Re: [PATCH v7 1/3 RESEND] block:sed-opal: SED Opal keystore

2023-08-16 Thread Hannes Reinecke

On 7/21/23 23:19, gjo...@linux.vnet.ibm.com wrote:

From: Greg Joyce 

Add read and write functions that allow SED Opal keys to stored
in a permanent keystore.


Probably state that these are dummy functions only.


Signed-off-by: Greg Joyce 
Reviewed-by: Jonathan Derrick 
---
  block/Makefile   |  2 +-
  block/sed-opal-key.c | 24 
  include/linux/sed-opal-key.h | 15 +++
  3 files changed, 40 insertions(+), 1 deletion(-)
  create mode 100644 block/sed-opal-key.c
  create mode 100644 include/linux/sed-opal-key.h

diff --git a/block/Makefile b/block/Makefile
index 46ada9dc8bbf..ea07d80402a6 100644
--- a/block/Makefile
+++ b/block/Makefile
@@ -34,7 +34,7 @@ obj-$(CONFIG_BLK_DEV_ZONED)   += blk-zoned.o
  obj-$(CONFIG_BLK_WBT) += blk-wbt.o
  obj-$(CONFIG_BLK_DEBUG_FS)+= blk-mq-debugfs.o
  obj-$(CONFIG_BLK_DEBUG_FS_ZONED)+= blk-mq-debugfs-zoned.o
-obj-$(CONFIG_BLK_SED_OPAL) += sed-opal.o
+obj-$(CONFIG_BLK_SED_OPAL) += sed-opal.o sed-opal-key.o
  obj-$(CONFIG_BLK_PM)  += blk-pm.o
  obj-$(CONFIG_BLK_INLINE_ENCRYPTION)   += blk-crypto.o blk-crypto-profile.o \
   blk-crypto-sysfs.o
diff --git a/block/sed-opal-key.c b/block/sed-opal-key.c
new file mode 100644
index ..16f380164c44
--- /dev/null
+++ b/block/sed-opal-key.c
@@ -0,0 +1,24 @@
+// SPDX-License-Identifier: GPL-2.0-only
+/*
+ * SED key operations.
+ *
+ * Copyright (C) 2022 IBM Corporation
+ *
+ * These are the accessor functions (read/write) for SED Opal
+ * keys.
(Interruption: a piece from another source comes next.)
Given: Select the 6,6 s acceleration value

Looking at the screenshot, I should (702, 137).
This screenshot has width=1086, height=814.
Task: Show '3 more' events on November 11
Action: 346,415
Specific keystores can provide overrides.
+ *
+ */
+
+#include 
+#include 
+#include 
+
+int __weak sed_read_key(char *keyname, char *key, u_int *keylen)
+{
+   return -EOPNOTSUPP;
+}
+
+int __weak sed_write_key(char *keyname, char *key, u_int keylen)
+{
+   return -EOPNOTSUPP;
+}


Hmm. We do have security/keys, which is using a 'struct key' for
their operations.
Why don't you leverage that structure?

Cheers,

Hannes
--
Dr. Hannes ReineckeKernel Storage Architect
h...@suse.de  +49 911 74053 688
SUSE Software Solutions GmbH, Maxfeldstr. 5, 90409 Nürnberg
HRB 36809 (AG Nürnberg), Geschäftsführer: Ivo Totev, Andrew
Myers, Andrew McDonald, Martje Boudien Moerman



Re: [PATCH v7 3/3 RESEND] powerpc/pseries: PLPKS SED Opal keystore support

2023-08-16 Thread Hannes Reinecke

On 7/21/23 23:19, gjo...@linux.vnet.ibm.com wrote:

From: Greg Joyce 

Define operations for SED Opal to read/write keys
from POWER LPAR Platform KeyStore(PLPKS). This allows
non-volatile storage of SED Opal keys.

Signed-off-by: Greg Joyce 
Reviewed-by: Jonathan Derrick 
---
  arch/powerpc/platforms/pseries/Kconfig|   6 +
  arch/powerpc/platforms/pseries/Makefile   |   1 +
  .../powerpc/platforms/pseries/plpks_sed_ops.c | 114 ++
  block/Kconfig |   1 +
  4 files changed, 122 insertions(+)
  create mode 100644 arch/powerpc/platforms/pseries/plpks_sed_ops.c


Reviewed-by: Hannes Reinecke 

Cheers,

Hannes
--
Dr. Hannes ReineckeKernel Storage Architect
h...@suse.de  +49 911 74053 688
SUSE Software Solutions GmbH, Maxfeldstr. 5, 90409 Nürnberg
HRB 36809 (AG Nürnberg), Geschäftsführer: Ivo Totev, Andrew
Myers, Andrew McDonald, Martje Boudien Moerman



Re: [PATCH v7 2/3 RESEND] block: sed-opal: keystore access for SED Opal keys

2023-08-16 Thread Hannes Reinecke

On 7/21/23 23:19, gjo...@linux.vnet.ibm.com wrote:

From: Greg Joyce 

Allow for permanent SED authentication keys by
reading/writing to the SED Opal non-volatile keystore.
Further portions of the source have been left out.